# SCCA Solo II NE Divisional at FedEx Field July 30-31 - Registration opens TONIGHT!



## ·clyde· (Dec 26, 2001)

Registration opens tonight at 8pm (EDT) for the Ron Katona Memorial Autocross Northeast Divisional to be held at FedEx Field in Landover, MD the weekend of July 30.

Sketchy details are available at http://solo.wdcr-scca.org

Details regarding registration, which will be handled through DLBRacing are available here.

Our regular local events fill up to their cap (near 250 drivers) in minutes. The locals probably won't fill it up quite that quickly with a 350 driver cap and the increased time committment for a multi-day event, but if you're interested in participating, it might not be a bad idea to create an account at DLBRacing before 8pm tonight to cut down on the time it will take to register.


----------



## Pinecone (Apr 3, 2002)

I guess this means that series registrants aren't automatically registered?

Got to be ready at 5PM (CA time)


----------



## ·clyde· (Dec 26, 2001)

Pinecone said:


> I guess this means that series registrants aren't automatically registered?


Correct



> Got to be ready at 5PM (CA time)


Are you back in town this weekend?
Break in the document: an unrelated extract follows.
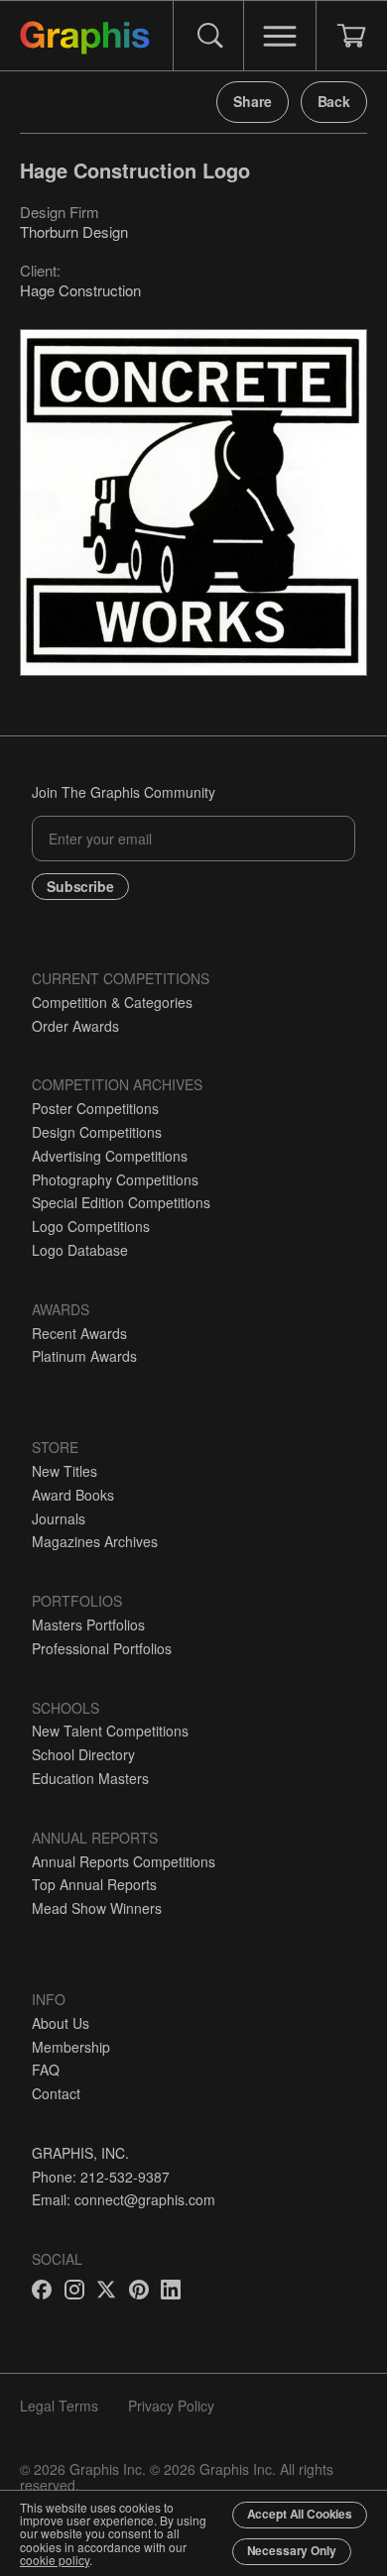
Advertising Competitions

We might need to use the garage after all. :eeps:


----------



## ·clyde· (Dec 26, 2001)

bump


----------



## Andy (Jul 16, 2003)

Is there an easy way to see the entry list without jumping through all the hoops it takes to get registered?


----------



## BahnBaum (Feb 25, 2004)

http://www.dlbracing.com/Clubs/drivers.aspx?EventID=1705

Alex


----------



## ·clyde· (Dec 26, 2001)

Andy said:


> Is there an easy way to see the entry list without jumping through all the hoops it takes to get registered?


 have fun figuing out some of the nicknames :eeps:


----------



## Pinecone (Apr 3, 2002)

I would have said, just click on the entrants list icon. 

And I now have the Team info.


----------